■ Esercizio assegnato A
Indica se ciascuna delle affermazioni seguenti concorda con il brano sullo scontro Iran-Israele, rispondendo sì o no e citando tra virgolette le parole del brano che lo stabiliscono: (i) secondo Israele, il 99% dei razzi è stato abbattuto; (ii) Biden ha chiesto a Israele di rispondere militarmente; (iii) Israele ha diffuso immagini delle basi colpite.

■ Brano di partenza
■ ■ ■ ■ ■ ■ ■

Scontro Iran-Israele: oltre la “nebbia di guerra”

Giungono notizie discordanti, come è normale in questi casi, dopo l’operazione realizzata dall’Iran questa notte. L’Iran ha dichiarato che l’operazione è stata coronata da pieno successo e che è stata distrutta una importante base dell’intelligence israeliana (probabilmente coinvolta nell’attacco all’ambasciata iraniana a Damasco) e la base aerea di Nevatim  (che ospiterebbe caccia F-35) e che sarebbe la base dalla quale sono partiti gli aerei israeliani che hanno attaccato appunto Damasco l’1 aprile.

Sarebbero stati lanciati almeno 300 vettori missilistici,  fra droni, missili cruise e missili balistici (185 droni, 36 cruise, 110 missili balistici). Alcune voci parlano anche dell’utilizzo di missili ipersonici (almeno 7), arma che l’Iran afferma di possedere.  L’attacco combinato è stato condotto in modo sofisticato, calcolando i tempi  di attraversamento dello spazio aereo che separa l’Iran da Israele in modo da creare un effetto di saturazione degli arrivi dovuto alla sincronizzazione fra vettori che viaggiano con velocità molto diverse.

La forte attività di “jamming” israeliana e l’accecamento della rete GPS non hanno probabilmente avuto efficacia piena perché i droni iraniani (come le loro copie russe, i Geran) hanno già dimostrato di essere particolarmente resistenti all’azione di disturbo elettronico (chiedere agli ucraini…!).

Israele afferma che il 99% dei razzi sono stati abbattuti e che solo quattro lanci sono stati efficaci. Ha anche affermato che vi è stato un solo ferito e dei lievi danni a una base aerea (senza specificare quale). Ma si noti che ha attentamente vietato di diffondere immagini delle basi colpite.

Vi sono altre due affermazioni importanti: l’Iran ha reso noto che considera conclusa l’operazione, condotta in base all’articolo 51 della carta delle Nazioni Unite, di risposta all’assassinio dei suoi funzionari e generali causato dall’attacco israeliano a Damasco dell’1 aprile, ma ha anche affermato che se Israele dovesse rispondere con un attacco sul suolo iraniano  la contro-risposta iraniana sarà questa volta molto più dura. Teniamo conto che l’Iran possiede centinaia di migliaia di missili e droni  e che potrebbe non avere utilizzato le armi più potenti di cui dispone in vista di una possibile escalation.

Biden ha invitato Israele a non rispondere militarmente e ha affermato che occorre dare una risposta diplomatica; a tal fine ha anche affermato che convocherà il G7 per elaborare una risposta “diplomatica” comune e unitaria.   In sostanza ha dichiarato che gli USA  non si lascerebbero coinvolgere in una guerra Israele/Iran totale.

Netanyahu ha detto che Israele risponderà, ma, a mio parere, in modo piuttosto flebile e non troppo convinto.

■ ■ ■ ■ ■ ■ ■

■ Esercizio assegnato B
Individua tutte le righe che contengono la parola "icon" e copiale.

■ ■ ■ ■ ■ ■ ■

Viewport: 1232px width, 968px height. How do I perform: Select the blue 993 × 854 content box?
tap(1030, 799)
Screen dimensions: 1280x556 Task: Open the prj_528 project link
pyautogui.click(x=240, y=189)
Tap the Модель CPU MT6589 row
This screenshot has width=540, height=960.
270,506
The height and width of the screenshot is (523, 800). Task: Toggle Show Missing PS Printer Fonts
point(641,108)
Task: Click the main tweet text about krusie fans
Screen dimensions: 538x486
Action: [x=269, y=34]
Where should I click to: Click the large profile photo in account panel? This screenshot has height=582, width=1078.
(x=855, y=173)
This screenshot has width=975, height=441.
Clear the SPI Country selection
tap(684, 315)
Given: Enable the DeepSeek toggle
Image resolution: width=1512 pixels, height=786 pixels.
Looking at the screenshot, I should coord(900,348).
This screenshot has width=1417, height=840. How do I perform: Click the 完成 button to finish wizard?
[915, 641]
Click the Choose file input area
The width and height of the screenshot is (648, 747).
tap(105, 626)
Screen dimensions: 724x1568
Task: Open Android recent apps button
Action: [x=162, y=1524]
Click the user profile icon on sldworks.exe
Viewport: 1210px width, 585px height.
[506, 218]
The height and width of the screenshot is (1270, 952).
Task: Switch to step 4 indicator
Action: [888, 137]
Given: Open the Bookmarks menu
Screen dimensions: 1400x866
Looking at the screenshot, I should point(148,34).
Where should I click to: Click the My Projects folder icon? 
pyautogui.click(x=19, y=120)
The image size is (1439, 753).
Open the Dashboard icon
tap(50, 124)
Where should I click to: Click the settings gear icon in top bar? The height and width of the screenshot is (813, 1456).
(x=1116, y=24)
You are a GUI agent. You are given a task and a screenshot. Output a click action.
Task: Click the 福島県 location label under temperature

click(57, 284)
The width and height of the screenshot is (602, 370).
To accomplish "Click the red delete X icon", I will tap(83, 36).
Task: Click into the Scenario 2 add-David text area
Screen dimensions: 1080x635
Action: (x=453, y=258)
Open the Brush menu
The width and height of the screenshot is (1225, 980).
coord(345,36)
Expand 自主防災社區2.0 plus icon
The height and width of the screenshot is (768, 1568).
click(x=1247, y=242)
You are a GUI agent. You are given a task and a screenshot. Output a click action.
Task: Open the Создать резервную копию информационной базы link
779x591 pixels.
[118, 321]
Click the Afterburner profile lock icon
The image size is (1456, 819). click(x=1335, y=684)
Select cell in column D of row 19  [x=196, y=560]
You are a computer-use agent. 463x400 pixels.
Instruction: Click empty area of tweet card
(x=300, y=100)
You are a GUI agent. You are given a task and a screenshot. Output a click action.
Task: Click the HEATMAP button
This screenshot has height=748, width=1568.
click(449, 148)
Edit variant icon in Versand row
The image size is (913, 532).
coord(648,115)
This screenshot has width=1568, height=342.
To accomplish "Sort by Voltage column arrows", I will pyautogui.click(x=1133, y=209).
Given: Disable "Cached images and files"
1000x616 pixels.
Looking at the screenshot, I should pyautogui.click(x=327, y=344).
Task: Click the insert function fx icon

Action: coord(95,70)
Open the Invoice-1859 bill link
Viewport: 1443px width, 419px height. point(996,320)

■ ■ ■ ■ ■ ■ ■

■ Risultato A
(i) Sì: «Israele afferma che il 99% dei razzi sono stati abbattuti».
(ii) No: «Biden ha invitato Israele a non rispondere militarmente».
(iii) No: «ha attentamente vietato di diffondere immagini delle basi colpite».

■ Risultato B
Click the user profile icon on sldworks.exe
Where should I click to: Click the My Projects folder icon? 
Open the Dashboard icon
Where should I click to: Click the settings gear icon in top bar? The height and width of the screenshot is (813, 1456).
To accomplish "Click the red delete X icon", I will tap(83, 36).
Expand 自主防災社區2.0 plus icon
Click the Afterburner profile lock icon
Edit variant icon in Versand row
Task: Click the insert function fx icon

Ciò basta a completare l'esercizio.